THE DATA below:

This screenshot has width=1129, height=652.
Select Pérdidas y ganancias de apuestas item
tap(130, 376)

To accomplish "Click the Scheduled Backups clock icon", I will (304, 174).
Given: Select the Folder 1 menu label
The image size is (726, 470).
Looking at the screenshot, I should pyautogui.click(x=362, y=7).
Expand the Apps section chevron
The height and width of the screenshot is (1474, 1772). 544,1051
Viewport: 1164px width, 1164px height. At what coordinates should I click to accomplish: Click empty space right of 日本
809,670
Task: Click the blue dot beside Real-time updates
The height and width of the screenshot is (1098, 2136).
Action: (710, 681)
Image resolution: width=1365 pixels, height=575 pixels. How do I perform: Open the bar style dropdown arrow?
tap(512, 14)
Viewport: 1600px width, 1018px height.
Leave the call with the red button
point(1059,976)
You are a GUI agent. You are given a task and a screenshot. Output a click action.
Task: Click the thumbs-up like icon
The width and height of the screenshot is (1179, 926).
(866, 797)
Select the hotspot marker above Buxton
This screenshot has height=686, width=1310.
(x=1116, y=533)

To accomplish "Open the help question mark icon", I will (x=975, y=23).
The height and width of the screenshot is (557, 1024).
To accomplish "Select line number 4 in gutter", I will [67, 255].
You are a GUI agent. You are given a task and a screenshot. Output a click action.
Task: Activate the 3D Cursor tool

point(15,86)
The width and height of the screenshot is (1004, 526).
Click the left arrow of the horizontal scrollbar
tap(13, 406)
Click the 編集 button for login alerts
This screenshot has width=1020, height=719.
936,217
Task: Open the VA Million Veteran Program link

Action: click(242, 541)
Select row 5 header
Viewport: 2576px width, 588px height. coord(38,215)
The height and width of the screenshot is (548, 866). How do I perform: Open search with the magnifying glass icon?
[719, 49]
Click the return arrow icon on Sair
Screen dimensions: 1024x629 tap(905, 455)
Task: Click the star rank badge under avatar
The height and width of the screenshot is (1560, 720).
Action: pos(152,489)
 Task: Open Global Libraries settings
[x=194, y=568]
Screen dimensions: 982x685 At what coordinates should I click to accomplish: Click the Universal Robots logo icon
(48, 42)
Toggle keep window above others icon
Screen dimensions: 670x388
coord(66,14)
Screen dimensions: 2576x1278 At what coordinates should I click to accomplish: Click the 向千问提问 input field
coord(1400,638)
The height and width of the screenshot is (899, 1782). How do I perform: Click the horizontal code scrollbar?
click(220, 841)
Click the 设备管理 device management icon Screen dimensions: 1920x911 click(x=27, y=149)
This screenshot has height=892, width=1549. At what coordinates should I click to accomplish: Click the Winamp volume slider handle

End of THE DATA.

**WHAT TO PRODUCE:** In the entries above, find each line with the string "will" and copy it.

**TASK OUTPUT:**
To accomplish "Click the Scheduled Backups clock icon", I will (304, 174).
To accomplish "Open the help question mark icon", I will (x=975, y=23).
To accomplish "Select line number 4 in gutter", I will [67, 255].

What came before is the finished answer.